- **The data**
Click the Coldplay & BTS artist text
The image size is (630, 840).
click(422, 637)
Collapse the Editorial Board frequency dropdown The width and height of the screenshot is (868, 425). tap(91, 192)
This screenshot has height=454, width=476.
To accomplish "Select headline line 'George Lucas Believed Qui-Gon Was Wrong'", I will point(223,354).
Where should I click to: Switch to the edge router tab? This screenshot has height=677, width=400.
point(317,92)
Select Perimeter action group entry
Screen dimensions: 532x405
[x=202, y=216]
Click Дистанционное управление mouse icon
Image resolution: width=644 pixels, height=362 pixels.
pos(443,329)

- **Problem details**
Set down the whole listing exactly.

- **Answer to this exercise**
Click the Coldplay & BTS artist text
The image size is (630, 840).
click(422, 637)
Collapse the Editorial Board frequency dropdown The width and height of the screenshot is (868, 425). tap(91, 192)
This screenshot has height=454, width=476.
To accomplish "Select headline line 'George Lucas Believed Qui-Gon Was Wrong'", I will point(223,354).
Where should I click to: Switch to the edge router tab? This screenshot has height=677, width=400.
point(317,92)
Select Perimeter action group entry
Screen dimensions: 532x405
[x=202, y=216]
Click Дистанционное управление mouse icon
Image resolution: width=644 pixels, height=362 pixels.
pos(443,329)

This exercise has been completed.